Set each entry down verbatim, omitting images.

Data records Block Start

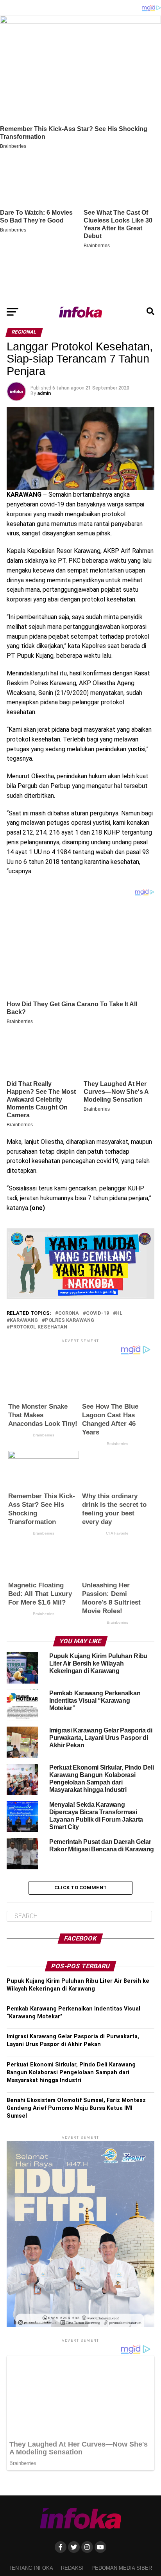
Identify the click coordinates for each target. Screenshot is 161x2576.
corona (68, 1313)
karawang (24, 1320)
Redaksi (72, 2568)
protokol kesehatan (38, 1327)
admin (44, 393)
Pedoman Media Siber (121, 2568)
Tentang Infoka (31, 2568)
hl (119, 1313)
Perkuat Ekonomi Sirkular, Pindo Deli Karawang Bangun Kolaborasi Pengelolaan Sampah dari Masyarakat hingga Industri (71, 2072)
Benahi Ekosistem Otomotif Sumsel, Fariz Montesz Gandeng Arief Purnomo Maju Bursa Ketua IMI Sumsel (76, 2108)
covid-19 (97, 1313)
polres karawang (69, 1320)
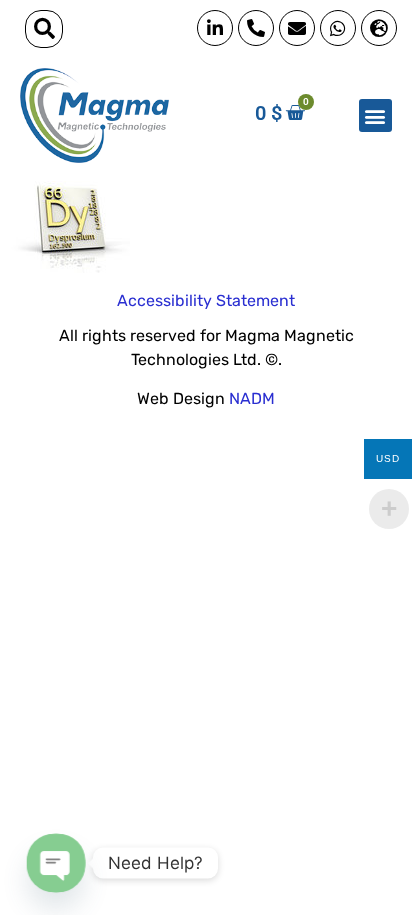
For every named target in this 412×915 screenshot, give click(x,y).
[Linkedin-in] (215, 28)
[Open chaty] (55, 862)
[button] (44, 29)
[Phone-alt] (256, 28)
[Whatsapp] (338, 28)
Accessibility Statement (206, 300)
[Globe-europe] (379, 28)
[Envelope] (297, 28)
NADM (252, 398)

Data records Block End

• _Result for this exercise_:
Identify the click coordinates for each target. Screenshot is 161x2576.
corona (68, 1313)
karawang (24, 1320)
Redaksi (72, 2568)
protokol kesehatan (38, 1327)
admin (44, 393)
Pedoman Media Siber (121, 2568)
Tentang Infoka (31, 2568)
hl (119, 1313)
Perkuat Ekonomi Sirkular, Pindo Deli Karawang Bangun Kolaborasi Pengelolaan Sampah dari Masyarakat hingga Industri (71, 2072)
Benahi Ekosistem Otomotif Sumsel, Fariz Montesz Gandeng Arief Purnomo Maju Bursa Ketua IMI Sumsel (76, 2108)
covid-19 (97, 1313)
polres karawang (69, 1320)
For every named target in this 412×915 screenshot, give click(x,y).
[Linkedin-in] (215, 28)
[Open chaty] (55, 862)
[button] (44, 29)
[Phone-alt] (256, 28)
[Whatsapp] (338, 28)
Accessibility Statement (206, 300)
[Globe-europe] (379, 28)
[Envelope] (297, 28)
NADM (252, 398)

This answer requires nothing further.